▶ **Input records**:
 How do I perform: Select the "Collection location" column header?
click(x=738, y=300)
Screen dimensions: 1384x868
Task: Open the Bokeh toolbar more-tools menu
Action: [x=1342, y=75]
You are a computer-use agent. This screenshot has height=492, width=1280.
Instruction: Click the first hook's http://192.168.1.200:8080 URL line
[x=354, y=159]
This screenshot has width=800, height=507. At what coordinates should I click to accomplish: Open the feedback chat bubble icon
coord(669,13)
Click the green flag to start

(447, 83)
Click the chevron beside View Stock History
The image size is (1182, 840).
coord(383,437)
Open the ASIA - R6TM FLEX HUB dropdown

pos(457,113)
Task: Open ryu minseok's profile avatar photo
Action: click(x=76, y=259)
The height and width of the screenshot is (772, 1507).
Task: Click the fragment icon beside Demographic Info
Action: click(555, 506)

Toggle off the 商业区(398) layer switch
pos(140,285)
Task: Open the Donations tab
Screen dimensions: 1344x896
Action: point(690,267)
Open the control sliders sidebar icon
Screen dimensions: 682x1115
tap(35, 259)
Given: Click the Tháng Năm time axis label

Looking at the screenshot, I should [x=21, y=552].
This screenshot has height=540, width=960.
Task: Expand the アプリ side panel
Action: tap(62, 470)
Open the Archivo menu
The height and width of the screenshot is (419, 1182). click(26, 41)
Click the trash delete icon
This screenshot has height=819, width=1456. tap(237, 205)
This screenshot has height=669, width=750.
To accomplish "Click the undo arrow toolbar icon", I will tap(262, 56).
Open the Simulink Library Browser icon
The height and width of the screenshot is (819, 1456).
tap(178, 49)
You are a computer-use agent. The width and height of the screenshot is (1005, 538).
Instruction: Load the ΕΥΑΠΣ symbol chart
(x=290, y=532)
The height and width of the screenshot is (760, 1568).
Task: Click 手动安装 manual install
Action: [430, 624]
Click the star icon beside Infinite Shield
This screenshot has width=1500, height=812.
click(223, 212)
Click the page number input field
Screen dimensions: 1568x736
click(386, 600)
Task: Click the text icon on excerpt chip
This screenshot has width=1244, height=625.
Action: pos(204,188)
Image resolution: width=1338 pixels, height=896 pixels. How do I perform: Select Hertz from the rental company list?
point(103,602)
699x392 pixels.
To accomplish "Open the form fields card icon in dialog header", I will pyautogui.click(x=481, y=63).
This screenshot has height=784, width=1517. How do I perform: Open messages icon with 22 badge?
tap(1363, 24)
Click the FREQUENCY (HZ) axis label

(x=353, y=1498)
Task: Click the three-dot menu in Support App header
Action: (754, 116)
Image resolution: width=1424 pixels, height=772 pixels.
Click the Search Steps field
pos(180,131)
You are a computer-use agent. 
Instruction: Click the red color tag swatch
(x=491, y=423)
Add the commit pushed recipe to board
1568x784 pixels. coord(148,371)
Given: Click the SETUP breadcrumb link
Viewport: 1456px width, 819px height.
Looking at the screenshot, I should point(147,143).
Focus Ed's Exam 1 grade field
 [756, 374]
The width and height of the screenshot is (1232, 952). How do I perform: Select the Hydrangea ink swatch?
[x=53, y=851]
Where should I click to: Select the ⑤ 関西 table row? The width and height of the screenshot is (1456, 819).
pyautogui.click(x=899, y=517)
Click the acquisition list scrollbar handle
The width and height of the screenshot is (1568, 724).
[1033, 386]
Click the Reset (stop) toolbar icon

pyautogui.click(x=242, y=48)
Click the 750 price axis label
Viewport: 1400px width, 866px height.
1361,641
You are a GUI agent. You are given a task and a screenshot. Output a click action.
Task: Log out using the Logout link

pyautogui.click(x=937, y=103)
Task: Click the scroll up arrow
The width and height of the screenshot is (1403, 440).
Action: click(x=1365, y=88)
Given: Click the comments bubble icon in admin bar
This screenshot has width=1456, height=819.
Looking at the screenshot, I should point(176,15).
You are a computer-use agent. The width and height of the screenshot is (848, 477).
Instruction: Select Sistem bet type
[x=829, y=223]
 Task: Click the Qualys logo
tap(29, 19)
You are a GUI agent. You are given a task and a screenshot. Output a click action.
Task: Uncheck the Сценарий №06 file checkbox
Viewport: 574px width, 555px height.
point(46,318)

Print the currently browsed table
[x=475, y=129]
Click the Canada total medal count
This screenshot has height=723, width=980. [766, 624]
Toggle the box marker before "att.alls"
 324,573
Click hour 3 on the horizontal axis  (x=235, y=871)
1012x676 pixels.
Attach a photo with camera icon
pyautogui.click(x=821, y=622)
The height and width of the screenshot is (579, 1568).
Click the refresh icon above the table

▶ **Challenge**:
Count the lines in the material above that contain the word "beside". Give only the number.

▶ **Solution**:
3